Toll Group

Toll Group, one of Australia's largest logistics companies, was hit by a targeted ransomware attack using the Mailto variant, forcing the shutdown of IT systems and causing widespread delivery disruptions across the country.

What Happened

On 31 January 2020, Toll Group detected unauthorised activity on its network and immediately shut down IT systems to contain the attack. The company confirmed it had been targeted by the Mailto ransomware variant, a sophisticated strain that encrypts files and demands payment for decryption keys.

The attack forced Toll to take down critical IT systems including email, customer portals, and operational systems used for freight tracking and delivery coordination. The Australian Cyber Security Centre (ACSC) was engaged to assist with the response.
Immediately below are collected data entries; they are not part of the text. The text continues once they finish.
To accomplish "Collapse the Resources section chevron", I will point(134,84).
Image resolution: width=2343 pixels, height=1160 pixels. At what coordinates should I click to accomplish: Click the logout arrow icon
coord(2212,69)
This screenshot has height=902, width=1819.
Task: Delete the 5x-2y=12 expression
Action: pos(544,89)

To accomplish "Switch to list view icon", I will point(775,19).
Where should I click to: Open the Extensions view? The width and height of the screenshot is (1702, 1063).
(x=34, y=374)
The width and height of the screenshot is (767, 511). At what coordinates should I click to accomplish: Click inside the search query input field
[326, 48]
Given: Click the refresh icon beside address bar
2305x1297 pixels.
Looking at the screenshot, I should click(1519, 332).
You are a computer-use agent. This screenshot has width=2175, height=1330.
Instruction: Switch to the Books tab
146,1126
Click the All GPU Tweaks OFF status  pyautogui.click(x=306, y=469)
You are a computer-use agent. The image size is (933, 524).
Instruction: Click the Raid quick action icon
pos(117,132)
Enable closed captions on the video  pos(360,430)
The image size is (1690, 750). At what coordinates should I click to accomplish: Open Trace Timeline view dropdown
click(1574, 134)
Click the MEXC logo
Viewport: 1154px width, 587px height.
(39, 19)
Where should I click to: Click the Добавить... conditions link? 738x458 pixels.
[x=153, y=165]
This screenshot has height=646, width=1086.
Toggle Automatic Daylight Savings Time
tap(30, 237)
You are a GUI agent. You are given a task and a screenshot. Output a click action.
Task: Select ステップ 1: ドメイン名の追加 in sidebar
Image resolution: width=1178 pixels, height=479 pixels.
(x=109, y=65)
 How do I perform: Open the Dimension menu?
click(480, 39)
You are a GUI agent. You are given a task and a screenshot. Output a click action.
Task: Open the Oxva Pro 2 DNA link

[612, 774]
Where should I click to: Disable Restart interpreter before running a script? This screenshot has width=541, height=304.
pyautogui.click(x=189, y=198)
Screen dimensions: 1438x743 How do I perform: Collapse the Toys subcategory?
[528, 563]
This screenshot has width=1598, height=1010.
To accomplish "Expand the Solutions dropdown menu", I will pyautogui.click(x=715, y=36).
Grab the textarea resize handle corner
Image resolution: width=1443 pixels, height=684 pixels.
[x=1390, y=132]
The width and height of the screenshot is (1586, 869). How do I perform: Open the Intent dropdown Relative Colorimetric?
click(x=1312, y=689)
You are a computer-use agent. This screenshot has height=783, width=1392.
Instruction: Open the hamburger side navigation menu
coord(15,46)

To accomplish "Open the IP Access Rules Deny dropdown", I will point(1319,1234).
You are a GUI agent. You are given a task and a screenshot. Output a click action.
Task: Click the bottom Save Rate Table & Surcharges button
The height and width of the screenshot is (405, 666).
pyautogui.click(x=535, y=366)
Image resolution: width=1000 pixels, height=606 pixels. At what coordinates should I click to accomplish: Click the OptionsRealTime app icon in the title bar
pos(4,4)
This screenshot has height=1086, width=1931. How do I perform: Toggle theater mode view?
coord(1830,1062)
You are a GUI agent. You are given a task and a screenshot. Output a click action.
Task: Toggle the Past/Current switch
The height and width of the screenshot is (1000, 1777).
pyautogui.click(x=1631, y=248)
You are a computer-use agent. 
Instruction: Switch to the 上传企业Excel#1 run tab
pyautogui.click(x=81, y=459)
Toll refused to pay the ransom and instead focused on restoring systems from backups.

Impact on Individuals

The ransomware attack caused significant disruption to delivery services across Australia, affecting both businesses and individuals waiting for shipments. While Toll continued manual operations where possible, the loss of IT systems created delays and reduced visibility into shipment status for customers.

Organisational Response

Toll Group Managing Director Thomas Knudsen publicly acknowledged the attack and provided regular updates to customers. The company worked with the ACSC, the Australian Federal Police (AFP), and cybersecurity specialists to investigate the breach and restore systems. Toll implemented enhanced security measures and accelerated plans to modernise its IT infrastructure. Notably, Toll would be hit by ransomware again just three months later in May 2020, highlighting the persistent threat facing critical infrastructure providers.